Existe una gran agencia
que se llama " D’altos Vuelos ";
cuenta con gran
prestigio, pues nunca celebró duelos*.
Quiero viajar a Australia, con esta aerolínea española;
sus pilotos tienen fama de destreza: esto, no es trola*.
El águila Morla comanda*
esta ruta hace diez años
y salvaguarda* sus trayectos,
evitando sufrir daños.
Ella lidera*
amable, pero firme, al total de tripulantes,
disfrutando en la cabina de sus viajes estimulantes.
Comparte su pilotaje con el halcón Luis Petronilo,
un experto ingeniero, que no da puntada sin hilo*.
Petronilo acata*
bien las órdenes de la comandante;
respeta su gran pericia* para salir siempre adelante.
Admira su fortaleza, su precisión y gran agudeza,
el no perder nunca el norte y su increíble entereza.
La comandante, a su vez, admira la labor del copiloto:
su agilidad y reflejos cuentan siempre con su voto.
Solo hay un problemilla al ser el halcón tan guapo,
pues dos de sus
azafatas le quieren entrar al trapo*.
Están celosas de Morla, por estar siempre tan cerca
y por Nilo, las palomitas, andan siempre a la gresca*.

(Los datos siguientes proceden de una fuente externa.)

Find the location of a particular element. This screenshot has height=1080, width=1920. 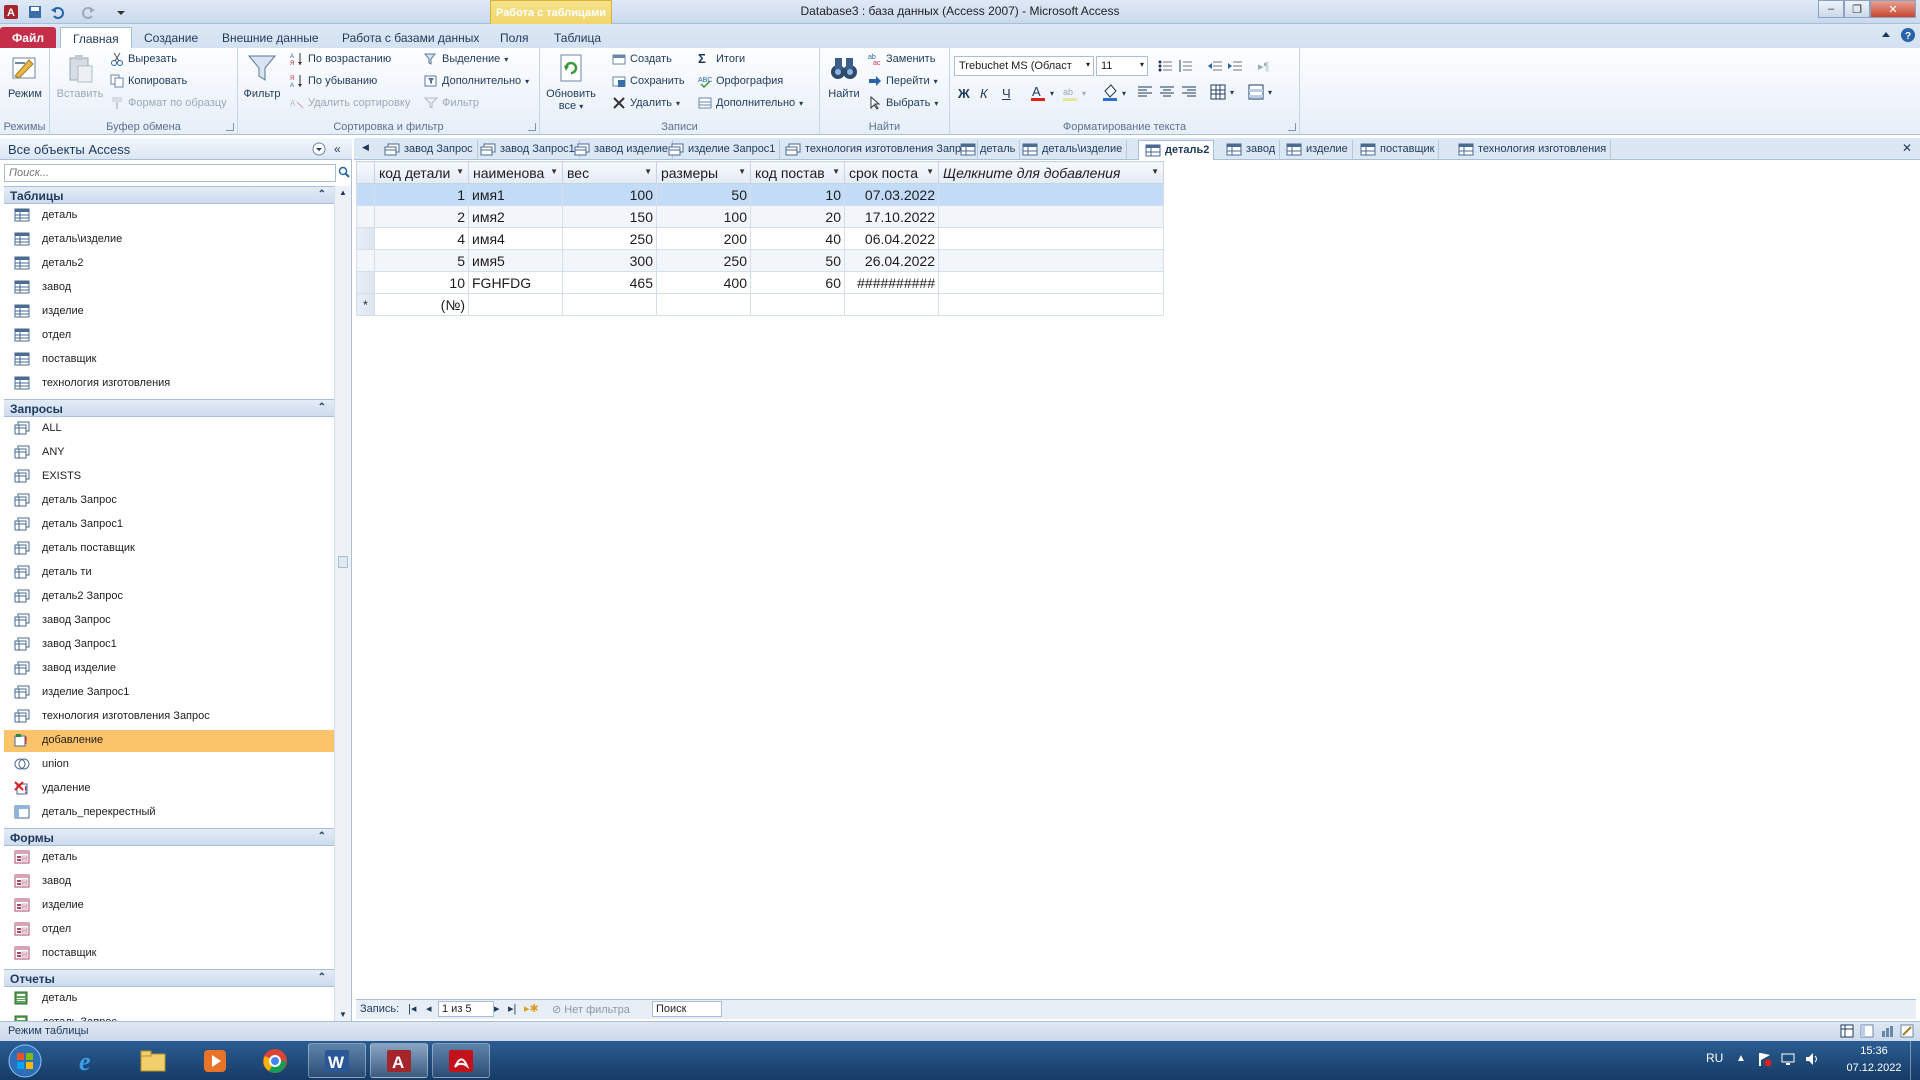

next-record-icon: ▸ is located at coordinates (497, 1008).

Morla ha dejado claro que ella es una profesional;
él solo es un
compañero y no existe atracción sexual.
También piensa Petronilo que solo hay mutuo respeto;
la lealtad es
fundamental en el trabajo y el ser discreto.
¡¡¡Qué viva la competencia si se persigue un fin bueno:
el trabajo en
común bien hecho, olvidando lo que es ajeno!!!